Segment Start: DATASET RECORDS

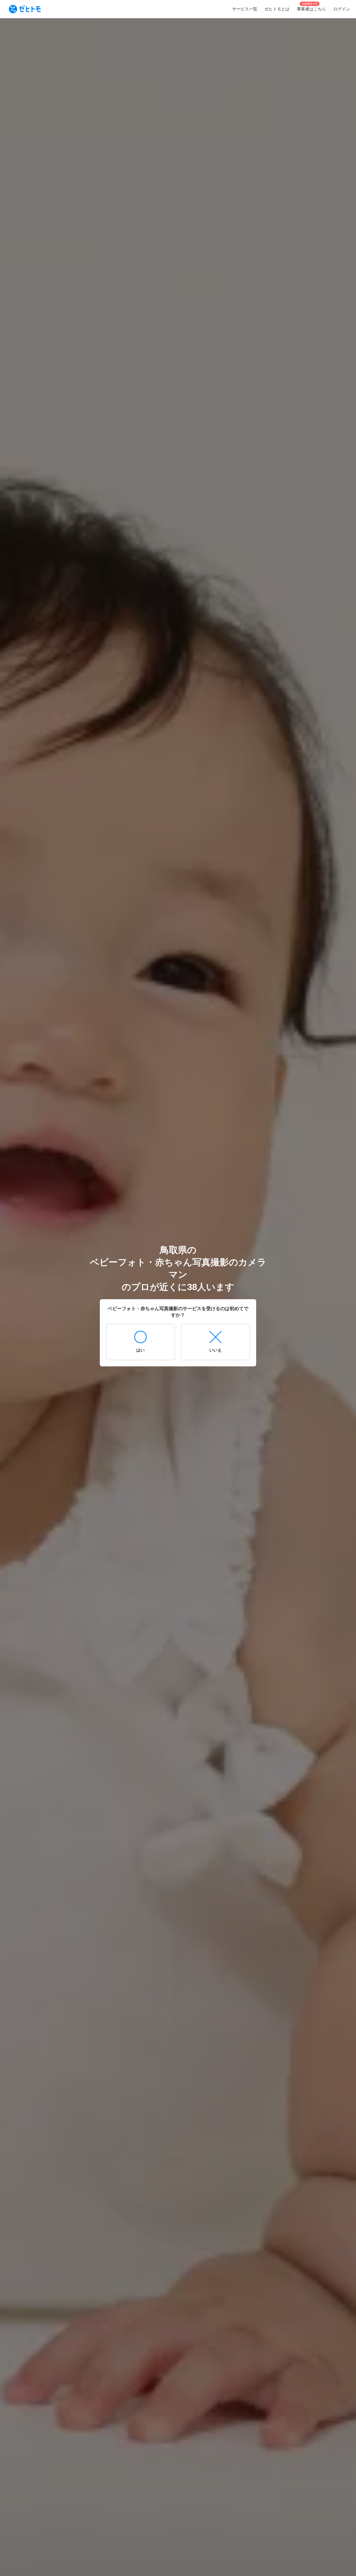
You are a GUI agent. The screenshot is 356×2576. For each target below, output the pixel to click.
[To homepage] (25, 9)
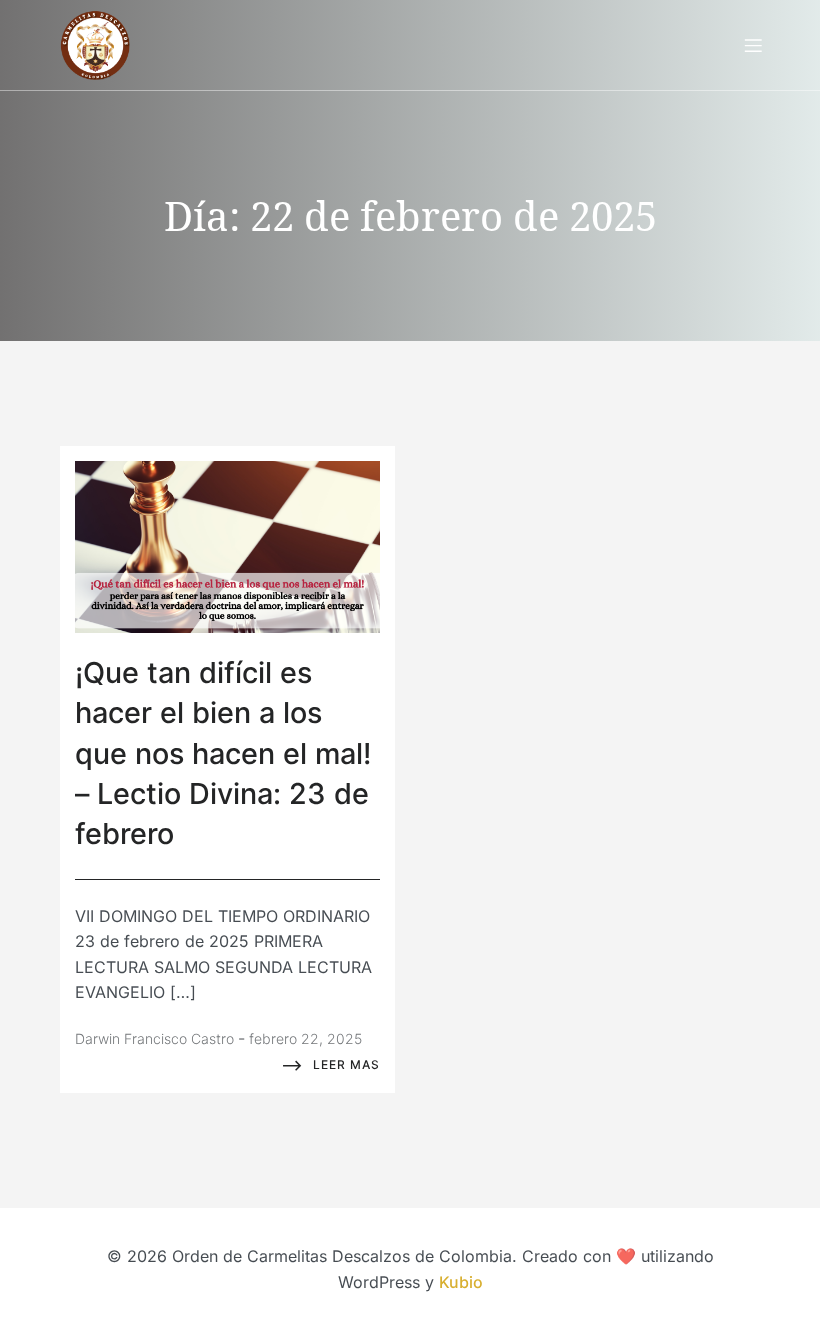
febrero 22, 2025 (305, 1038)
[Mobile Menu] (753, 45)
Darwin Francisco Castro (154, 1038)
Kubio (461, 1282)
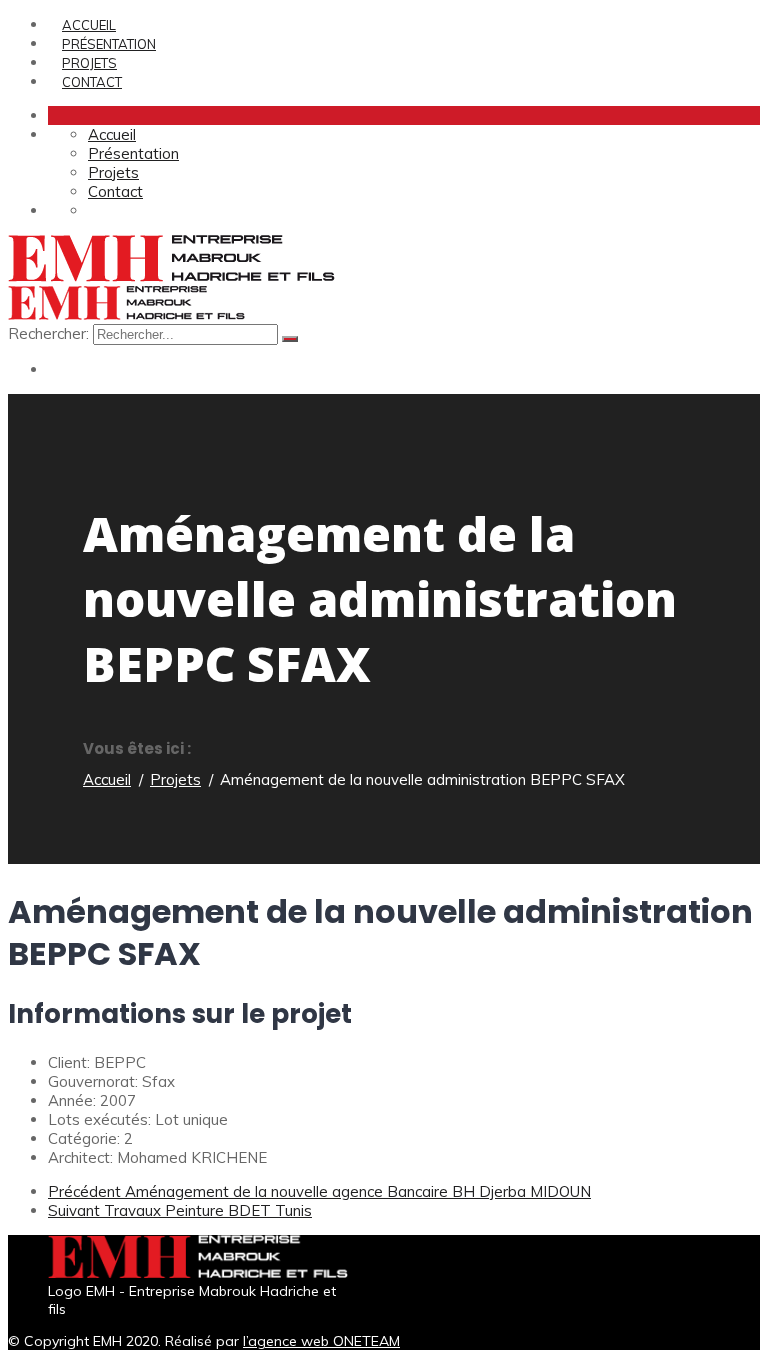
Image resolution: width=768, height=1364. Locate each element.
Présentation (109, 44)
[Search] (290, 339)
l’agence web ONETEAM (321, 1341)
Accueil (89, 25)
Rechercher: (50, 333)
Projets (89, 63)
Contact (92, 82)
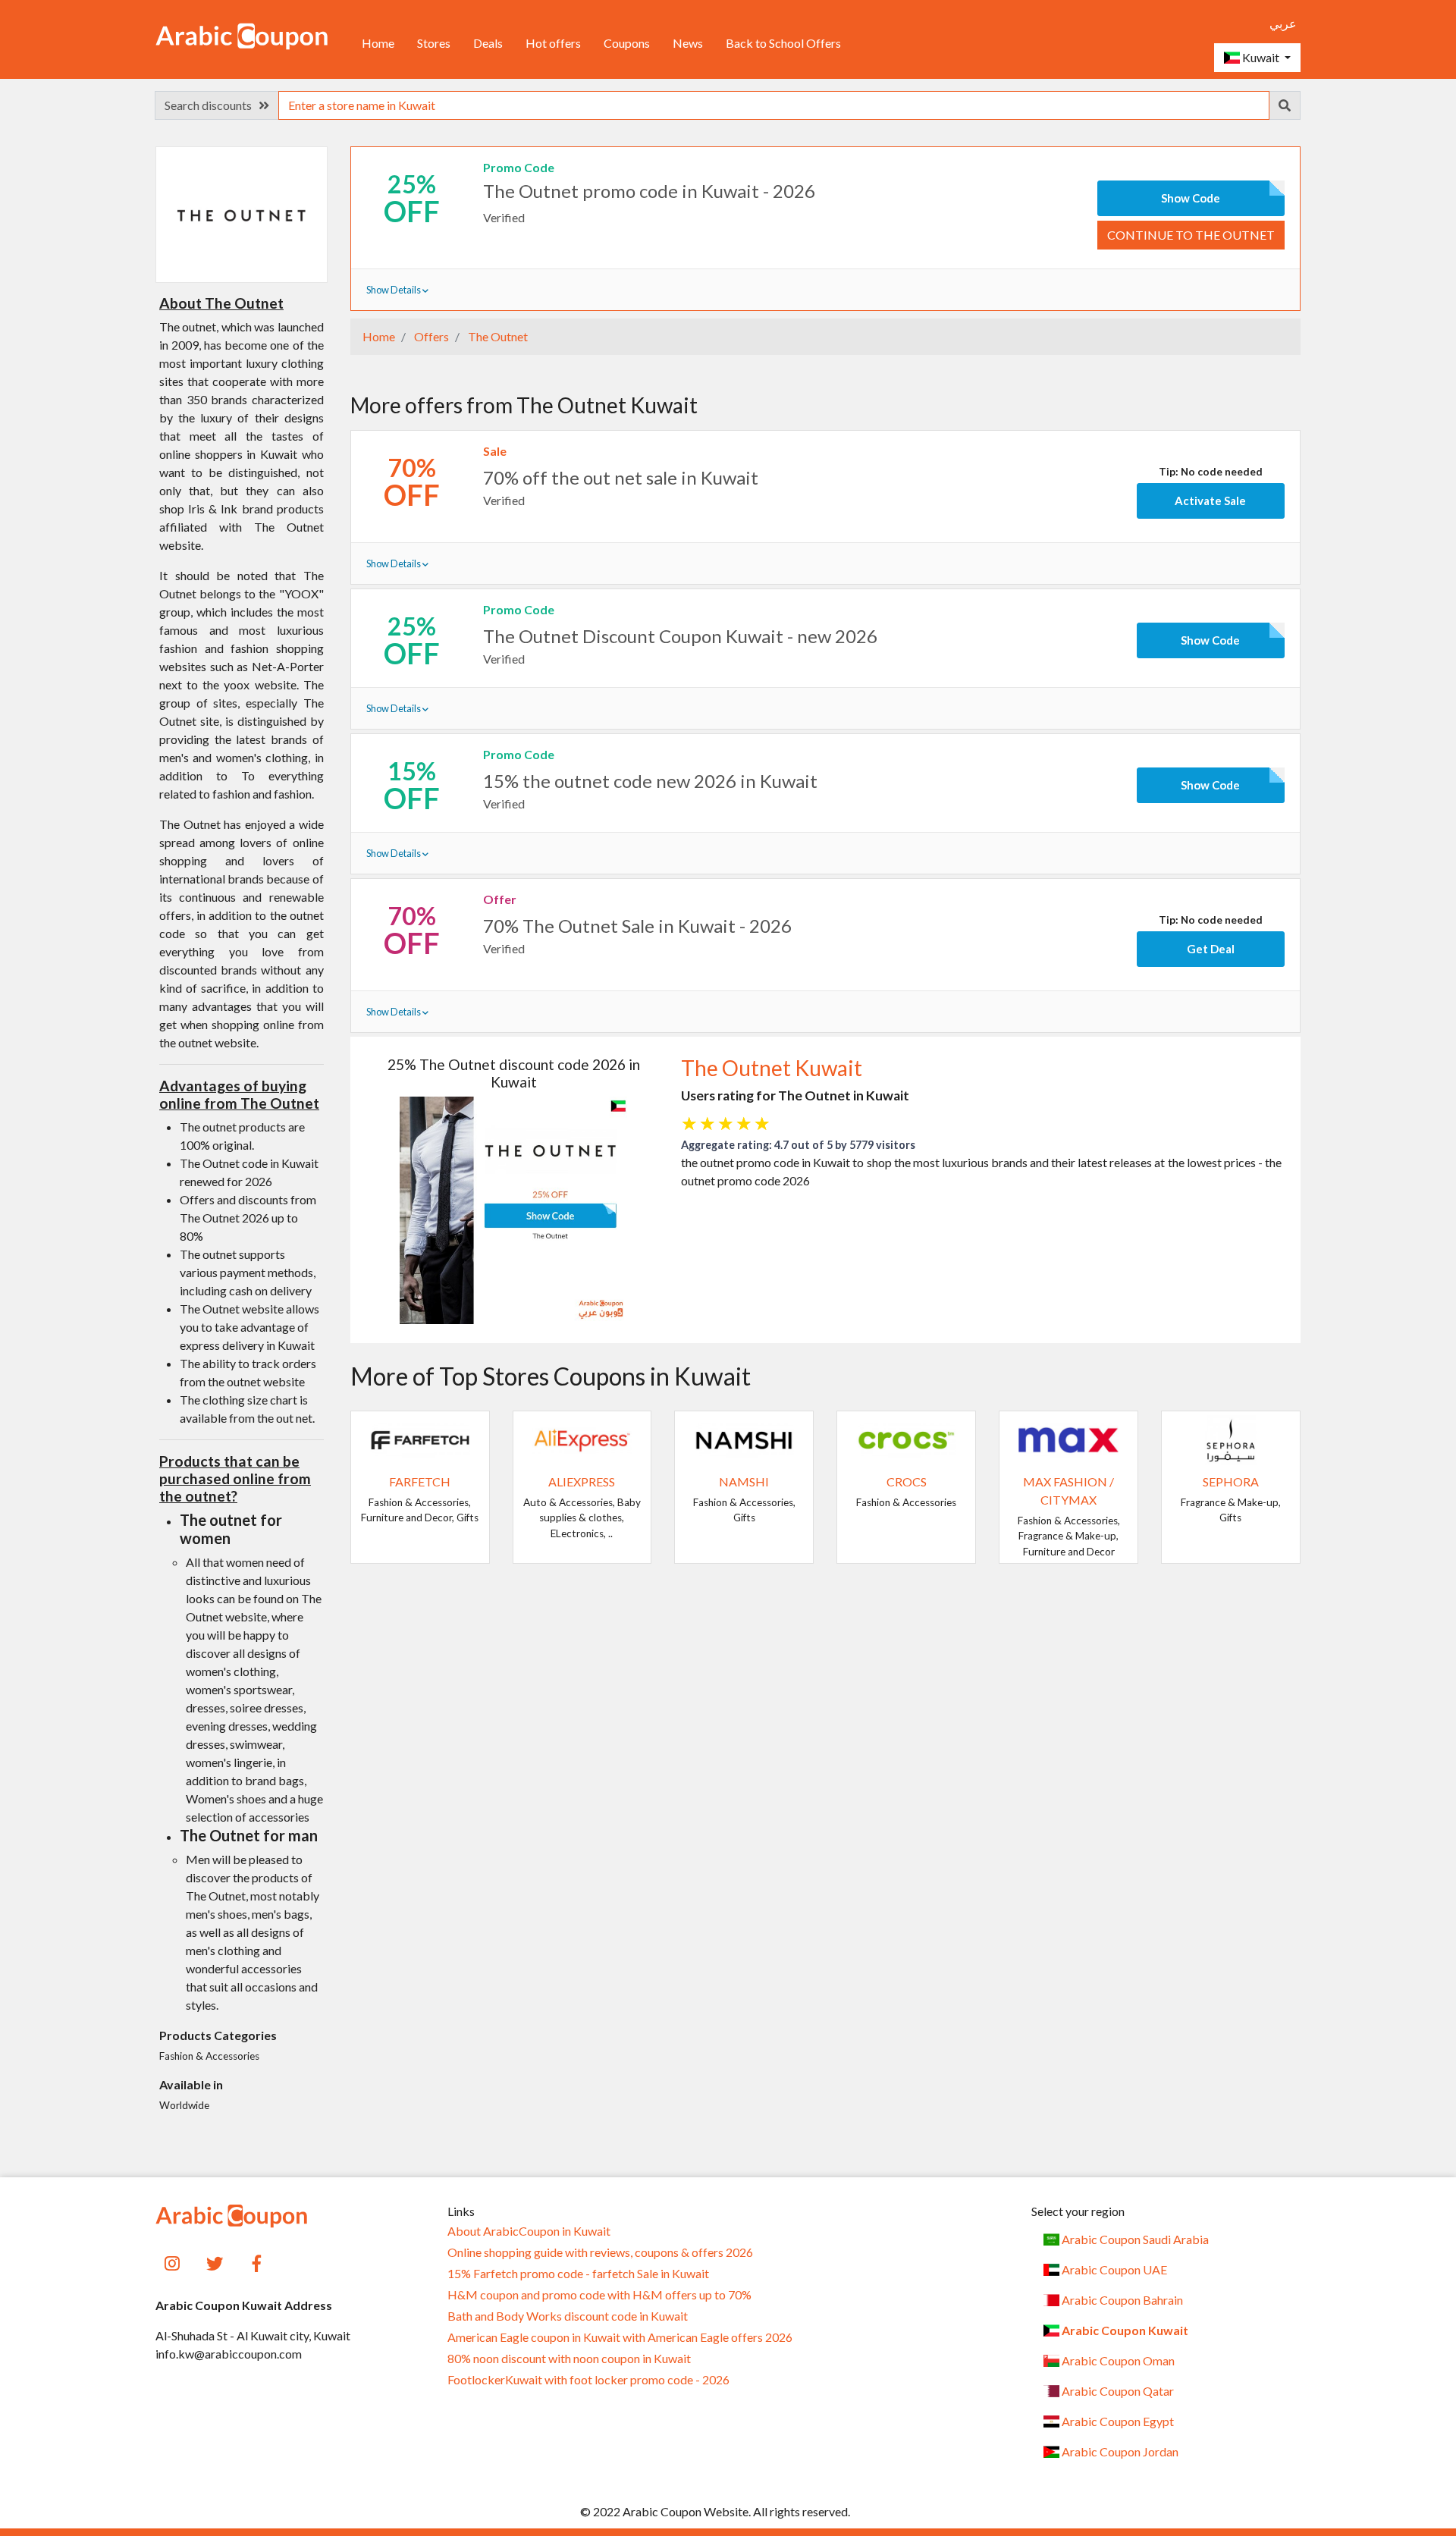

Segment End: DATASET RECORDS

* _ACTIVITY_
Print the records exactly and omit all pictures.

* _WRITTEN ANSWER_
You are a GUI agent. The screenshot is 356×2576. For each target below, output the pixel to click.
[To homepage] (25, 9)
febrero 22, 2025 (305, 1038)
[Mobile Menu] (753, 45)
Darwin Francisco Castro (154, 1038)
Kubio (461, 1282)
Image resolution: width=768, height=1364. Locate each element.
Présentation (109, 44)
[Search] (290, 339)
l’agence web ONETEAM (321, 1341)
Accueil (89, 25)
Rechercher: (50, 333)
Projets (89, 63)
Contact (92, 82)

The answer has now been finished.